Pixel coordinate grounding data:
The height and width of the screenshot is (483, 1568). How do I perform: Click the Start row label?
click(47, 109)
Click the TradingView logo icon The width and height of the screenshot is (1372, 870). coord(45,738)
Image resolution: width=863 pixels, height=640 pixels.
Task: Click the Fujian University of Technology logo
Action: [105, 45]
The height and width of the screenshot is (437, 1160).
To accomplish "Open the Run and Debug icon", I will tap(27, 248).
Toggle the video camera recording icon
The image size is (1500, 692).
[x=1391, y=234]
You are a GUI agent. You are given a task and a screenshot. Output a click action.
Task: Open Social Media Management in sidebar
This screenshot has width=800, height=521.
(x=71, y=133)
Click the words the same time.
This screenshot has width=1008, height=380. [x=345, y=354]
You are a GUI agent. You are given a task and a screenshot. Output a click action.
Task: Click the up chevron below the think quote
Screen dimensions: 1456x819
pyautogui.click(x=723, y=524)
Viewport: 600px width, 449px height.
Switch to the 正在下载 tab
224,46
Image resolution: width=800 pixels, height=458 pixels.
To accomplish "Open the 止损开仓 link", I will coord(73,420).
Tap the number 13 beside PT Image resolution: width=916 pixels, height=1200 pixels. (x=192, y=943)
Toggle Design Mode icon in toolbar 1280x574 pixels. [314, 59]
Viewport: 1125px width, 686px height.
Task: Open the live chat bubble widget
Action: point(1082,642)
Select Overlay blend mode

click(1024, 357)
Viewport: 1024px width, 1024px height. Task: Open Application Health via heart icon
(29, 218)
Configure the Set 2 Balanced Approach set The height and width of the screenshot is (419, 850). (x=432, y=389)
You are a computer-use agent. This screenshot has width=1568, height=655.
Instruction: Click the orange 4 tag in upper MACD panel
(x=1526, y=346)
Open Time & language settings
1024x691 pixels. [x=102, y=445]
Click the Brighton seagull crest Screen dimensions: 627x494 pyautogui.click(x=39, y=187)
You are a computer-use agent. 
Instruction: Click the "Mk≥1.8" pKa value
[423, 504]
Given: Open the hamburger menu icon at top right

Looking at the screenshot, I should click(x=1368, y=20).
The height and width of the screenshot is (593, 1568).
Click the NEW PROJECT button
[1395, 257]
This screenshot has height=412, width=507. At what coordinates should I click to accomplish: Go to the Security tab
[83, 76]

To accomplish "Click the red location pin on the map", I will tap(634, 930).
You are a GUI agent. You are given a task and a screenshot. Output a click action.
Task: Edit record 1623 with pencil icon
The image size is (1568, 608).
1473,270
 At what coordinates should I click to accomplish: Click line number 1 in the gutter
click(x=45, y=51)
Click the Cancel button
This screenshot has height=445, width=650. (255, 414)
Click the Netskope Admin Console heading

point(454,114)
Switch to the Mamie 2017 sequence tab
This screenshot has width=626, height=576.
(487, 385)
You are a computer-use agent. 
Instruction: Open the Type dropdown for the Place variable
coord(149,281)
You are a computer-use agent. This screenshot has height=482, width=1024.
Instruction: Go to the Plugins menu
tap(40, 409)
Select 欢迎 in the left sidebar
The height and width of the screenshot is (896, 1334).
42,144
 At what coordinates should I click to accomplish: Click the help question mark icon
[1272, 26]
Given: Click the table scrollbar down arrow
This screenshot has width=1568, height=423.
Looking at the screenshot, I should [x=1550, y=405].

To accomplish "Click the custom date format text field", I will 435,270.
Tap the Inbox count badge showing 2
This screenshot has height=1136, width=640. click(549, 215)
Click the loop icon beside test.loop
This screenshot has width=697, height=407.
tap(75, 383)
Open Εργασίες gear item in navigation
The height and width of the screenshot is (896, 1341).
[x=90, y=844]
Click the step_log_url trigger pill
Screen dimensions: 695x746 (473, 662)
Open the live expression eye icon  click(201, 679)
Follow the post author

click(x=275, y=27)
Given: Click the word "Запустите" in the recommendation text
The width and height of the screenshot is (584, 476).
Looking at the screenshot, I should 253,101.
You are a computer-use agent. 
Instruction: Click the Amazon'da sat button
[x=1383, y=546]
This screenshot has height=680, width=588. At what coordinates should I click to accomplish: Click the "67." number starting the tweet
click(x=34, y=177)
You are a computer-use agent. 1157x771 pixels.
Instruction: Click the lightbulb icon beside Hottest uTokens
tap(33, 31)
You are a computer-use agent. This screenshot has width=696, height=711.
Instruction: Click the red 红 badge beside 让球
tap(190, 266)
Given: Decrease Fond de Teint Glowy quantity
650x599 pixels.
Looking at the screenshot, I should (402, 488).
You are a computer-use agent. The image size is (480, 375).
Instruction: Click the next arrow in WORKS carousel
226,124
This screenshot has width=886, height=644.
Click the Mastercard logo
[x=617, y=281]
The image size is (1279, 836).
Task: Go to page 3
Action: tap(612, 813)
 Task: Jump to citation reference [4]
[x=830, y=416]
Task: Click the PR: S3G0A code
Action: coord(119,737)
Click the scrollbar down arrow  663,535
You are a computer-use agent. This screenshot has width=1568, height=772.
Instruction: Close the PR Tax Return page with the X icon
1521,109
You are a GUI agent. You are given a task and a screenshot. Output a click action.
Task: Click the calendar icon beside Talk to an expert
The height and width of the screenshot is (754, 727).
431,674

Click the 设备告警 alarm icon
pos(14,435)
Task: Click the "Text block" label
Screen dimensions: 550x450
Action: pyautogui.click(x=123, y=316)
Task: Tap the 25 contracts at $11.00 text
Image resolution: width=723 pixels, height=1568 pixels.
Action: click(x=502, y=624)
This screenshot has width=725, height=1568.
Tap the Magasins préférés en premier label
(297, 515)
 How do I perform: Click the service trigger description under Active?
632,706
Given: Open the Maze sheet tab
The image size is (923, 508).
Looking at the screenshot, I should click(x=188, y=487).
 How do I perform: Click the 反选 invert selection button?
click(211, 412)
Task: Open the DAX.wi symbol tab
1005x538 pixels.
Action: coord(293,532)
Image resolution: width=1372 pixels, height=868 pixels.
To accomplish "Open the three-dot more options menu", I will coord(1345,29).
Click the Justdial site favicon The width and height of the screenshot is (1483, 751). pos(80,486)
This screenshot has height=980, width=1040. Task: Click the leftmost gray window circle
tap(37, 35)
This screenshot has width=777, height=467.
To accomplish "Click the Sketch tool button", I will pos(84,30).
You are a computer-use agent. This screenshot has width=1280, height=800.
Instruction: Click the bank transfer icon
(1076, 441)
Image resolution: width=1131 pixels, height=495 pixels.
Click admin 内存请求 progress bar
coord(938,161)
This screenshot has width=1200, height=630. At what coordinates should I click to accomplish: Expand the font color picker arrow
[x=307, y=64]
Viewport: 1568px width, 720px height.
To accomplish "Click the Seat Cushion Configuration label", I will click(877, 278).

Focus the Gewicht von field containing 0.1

EXERCISE PROMPT: Among the entries above, the lines between the ones containing "has width=696, height=711." and "has width=1280, height=800.", inclusive, are to be transcribed exactly. No other line is to be given.

SOLUTION TO THE EXERCISE:
You are a computer-use agent. This screenshot has width=696, height=711.
Instruction: Click the red 红 badge beside 让球
tap(190, 266)
Given: Decrease Fond de Teint Glowy quantity
650x599 pixels.
Looking at the screenshot, I should (402, 488).
You are a computer-use agent. The image size is (480, 375).
Instruction: Click the next arrow in WORKS carousel
226,124
This screenshot has width=886, height=644.
Click the Mastercard logo
[x=617, y=281]
The image size is (1279, 836).
Task: Go to page 3
Action: tap(612, 813)
 Task: Jump to citation reference [4]
[x=830, y=416]
Task: Click the PR: S3G0A code
Action: coord(119,737)
Click the scrollbar down arrow  663,535
You are a computer-use agent. This screenshot has width=1568, height=772.
Instruction: Close the PR Tax Return page with the X icon
1521,109
You are a GUI agent. You are given a task and a screenshot. Output a click action.
Task: Click the calendar icon beside Talk to an expert
The height and width of the screenshot is (754, 727).
431,674

Click the 设备告警 alarm icon
pos(14,435)
Task: Click the "Text block" label
Screen dimensions: 550x450
Action: pyautogui.click(x=123, y=316)
Task: Tap the 25 contracts at $11.00 text
Image resolution: width=723 pixels, height=1568 pixels.
Action: click(x=502, y=624)
This screenshot has width=725, height=1568.
Tap the Magasins préférés en premier label
(297, 515)
 How do I perform: Click the service trigger description under Active?
632,706
Given: Open the Maze sheet tab
The image size is (923, 508).
Looking at the screenshot, I should click(x=188, y=487).
 How do I perform: Click the 反选 invert selection button?
click(211, 412)
Task: Open the DAX.wi symbol tab
1005x538 pixels.
Action: coord(293,532)
Image resolution: width=1372 pixels, height=868 pixels.
To accomplish "Open the three-dot more options menu", I will coord(1345,29).
Click the Justdial site favicon The width and height of the screenshot is (1483, 751). pos(80,486)
This screenshot has height=980, width=1040. Task: Click the leftmost gray window circle
tap(37, 35)
This screenshot has width=777, height=467.
To accomplish "Click the Sketch tool button", I will pos(84,30).
You are a computer-use agent. This screenshot has width=1280, height=800.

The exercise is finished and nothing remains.